++++ Supplied records
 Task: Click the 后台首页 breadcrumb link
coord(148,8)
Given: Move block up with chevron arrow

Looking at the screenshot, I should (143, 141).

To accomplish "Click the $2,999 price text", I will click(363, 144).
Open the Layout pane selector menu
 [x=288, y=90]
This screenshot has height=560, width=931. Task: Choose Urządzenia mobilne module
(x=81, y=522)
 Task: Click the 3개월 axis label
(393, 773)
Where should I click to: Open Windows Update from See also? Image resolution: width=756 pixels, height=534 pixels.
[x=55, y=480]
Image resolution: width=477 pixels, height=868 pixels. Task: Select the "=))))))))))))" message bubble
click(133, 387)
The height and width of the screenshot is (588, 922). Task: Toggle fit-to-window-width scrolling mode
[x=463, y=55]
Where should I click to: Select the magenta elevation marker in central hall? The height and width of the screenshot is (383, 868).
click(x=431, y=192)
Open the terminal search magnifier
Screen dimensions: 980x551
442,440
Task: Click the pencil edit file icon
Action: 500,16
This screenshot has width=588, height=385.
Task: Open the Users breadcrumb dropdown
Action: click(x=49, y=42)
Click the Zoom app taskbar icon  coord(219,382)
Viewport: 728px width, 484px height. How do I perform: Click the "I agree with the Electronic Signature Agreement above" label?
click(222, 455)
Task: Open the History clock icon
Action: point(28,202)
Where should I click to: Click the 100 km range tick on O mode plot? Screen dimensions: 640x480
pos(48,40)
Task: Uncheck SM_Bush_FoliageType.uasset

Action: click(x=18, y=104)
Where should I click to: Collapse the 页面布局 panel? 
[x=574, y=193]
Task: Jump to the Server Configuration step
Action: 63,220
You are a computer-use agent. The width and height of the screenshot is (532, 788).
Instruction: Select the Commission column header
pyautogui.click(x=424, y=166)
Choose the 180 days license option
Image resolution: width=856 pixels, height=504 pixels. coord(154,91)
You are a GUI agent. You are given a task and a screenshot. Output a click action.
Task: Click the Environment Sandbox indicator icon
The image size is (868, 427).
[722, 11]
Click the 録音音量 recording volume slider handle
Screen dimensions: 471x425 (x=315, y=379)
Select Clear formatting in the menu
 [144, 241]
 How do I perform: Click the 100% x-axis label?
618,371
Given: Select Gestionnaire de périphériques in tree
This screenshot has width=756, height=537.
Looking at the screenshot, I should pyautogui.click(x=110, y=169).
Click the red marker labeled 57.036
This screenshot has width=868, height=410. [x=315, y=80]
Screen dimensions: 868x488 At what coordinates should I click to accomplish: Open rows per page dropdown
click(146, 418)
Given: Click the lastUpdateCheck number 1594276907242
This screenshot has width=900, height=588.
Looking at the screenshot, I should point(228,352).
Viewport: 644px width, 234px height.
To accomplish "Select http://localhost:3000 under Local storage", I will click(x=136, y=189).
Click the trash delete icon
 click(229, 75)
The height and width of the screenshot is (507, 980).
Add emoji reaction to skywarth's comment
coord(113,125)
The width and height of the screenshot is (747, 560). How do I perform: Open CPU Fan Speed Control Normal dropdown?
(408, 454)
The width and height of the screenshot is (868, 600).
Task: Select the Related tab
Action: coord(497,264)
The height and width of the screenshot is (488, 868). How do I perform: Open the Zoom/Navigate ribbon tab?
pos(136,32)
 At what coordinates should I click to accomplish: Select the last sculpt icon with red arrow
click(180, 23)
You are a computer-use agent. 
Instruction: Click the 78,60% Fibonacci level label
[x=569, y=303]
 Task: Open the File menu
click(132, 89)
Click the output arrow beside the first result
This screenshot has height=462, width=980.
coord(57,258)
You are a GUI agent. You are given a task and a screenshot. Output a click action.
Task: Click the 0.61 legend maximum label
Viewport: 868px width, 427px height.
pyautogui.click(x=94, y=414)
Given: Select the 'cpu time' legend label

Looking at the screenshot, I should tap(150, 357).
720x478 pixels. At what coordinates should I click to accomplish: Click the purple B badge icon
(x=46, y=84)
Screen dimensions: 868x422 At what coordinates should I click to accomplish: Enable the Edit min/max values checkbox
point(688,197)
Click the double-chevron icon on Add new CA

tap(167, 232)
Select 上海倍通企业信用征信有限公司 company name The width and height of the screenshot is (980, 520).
++++++++
Reproduce the data exactly. All of it is needed.

Answer to the problem:
 Task: Click the 后台首页 breadcrumb link
coord(148,8)
Given: Move block up with chevron arrow

Looking at the screenshot, I should (143, 141).

To accomplish "Click the $2,999 price text", I will click(363, 144).
Open the Layout pane selector menu
 [x=288, y=90]
This screenshot has height=560, width=931. Task: Choose Urządzenia mobilne module
(x=81, y=522)
 Task: Click the 3개월 axis label
(393, 773)
Where should I click to: Open Windows Update from See also? Image resolution: width=756 pixels, height=534 pixels.
[x=55, y=480]
Image resolution: width=477 pixels, height=868 pixels. Task: Select the "=))))))))))))" message bubble
click(133, 387)
The height and width of the screenshot is (588, 922). Task: Toggle fit-to-window-width scrolling mode
[x=463, y=55]
Where should I click to: Select the magenta elevation marker in central hall? The height and width of the screenshot is (383, 868).
click(x=431, y=192)
Open the terminal search magnifier
Screen dimensions: 980x551
442,440
Task: Click the pencil edit file icon
Action: 500,16
This screenshot has width=588, height=385.
Task: Open the Users breadcrumb dropdown
Action: click(x=49, y=42)
Click the Zoom app taskbar icon  coord(219,382)
Viewport: 728px width, 484px height. How do I perform: Click the "I agree with the Electronic Signature Agreement above" label?
click(222, 455)
Task: Open the History clock icon
Action: point(28,202)
Where should I click to: Click the 100 km range tick on O mode plot? Screen dimensions: 640x480
pos(48,40)
Task: Uncheck SM_Bush_FoliageType.uasset

Action: click(x=18, y=104)
Where should I click to: Collapse the 页面布局 panel? 
[x=574, y=193]
Task: Jump to the Server Configuration step
Action: 63,220
You are a computer-use agent. The width and height of the screenshot is (532, 788).
Instruction: Select the Commission column header
pyautogui.click(x=424, y=166)
Choose the 180 days license option
Image resolution: width=856 pixels, height=504 pixels. coord(154,91)
You are a GUI agent. You are given a task and a screenshot. Output a click action.
Task: Click the Environment Sandbox indicator icon
The image size is (868, 427).
[722, 11]
Click the 録音音量 recording volume slider handle
Screen dimensions: 471x425 (x=315, y=379)
Select Clear formatting in the menu
 [144, 241]
 How do I perform: Click the 100% x-axis label?
618,371
Given: Select Gestionnaire de périphériques in tree
This screenshot has width=756, height=537.
Looking at the screenshot, I should pyautogui.click(x=110, y=169).
Click the red marker labeled 57.036
This screenshot has width=868, height=410. [x=315, y=80]
Screen dimensions: 868x488 At what coordinates should I click to accomplish: Open rows per page dropdown
click(146, 418)
Given: Click the lastUpdateCheck number 1594276907242
This screenshot has width=900, height=588.
Looking at the screenshot, I should point(228,352).
Viewport: 644px width, 234px height.
To accomplish "Select http://localhost:3000 under Local storage", I will click(x=136, y=189).
Click the trash delete icon
 click(229, 75)
The height and width of the screenshot is (507, 980).
Add emoji reaction to skywarth's comment
coord(113,125)
The width and height of the screenshot is (747, 560). How do I perform: Open CPU Fan Speed Control Normal dropdown?
(408, 454)
The width and height of the screenshot is (868, 600).
Task: Select the Related tab
Action: coord(497,264)
The height and width of the screenshot is (488, 868). How do I perform: Open the Zoom/Navigate ribbon tab?
pos(136,32)
 At what coordinates should I click to accomplish: Select the last sculpt icon with red arrow
click(180, 23)
You are a computer-use agent. 
Instruction: Click the 78,60% Fibonacci level label
[x=569, y=303]
 Task: Open the File menu
click(132, 89)
Click the output arrow beside the first result
This screenshot has height=462, width=980.
coord(57,258)
You are a GUI agent. You are given a task and a screenshot. Output a click action.
Task: Click the 0.61 legend maximum label
Viewport: 868px width, 427px height.
pyautogui.click(x=94, y=414)
Given: Select the 'cpu time' legend label

Looking at the screenshot, I should tap(150, 357).
720x478 pixels. At what coordinates should I click to accomplish: Click the purple B badge icon
(x=46, y=84)
Screen dimensions: 868x422 At what coordinates should I click to accomplish: Enable the Edit min/max values checkbox
point(688,197)
Click the double-chevron icon on Add new CA

tap(167, 232)
Select 上海倍通企业信用征信有限公司 company name The width and height of the screenshot is (980, 520).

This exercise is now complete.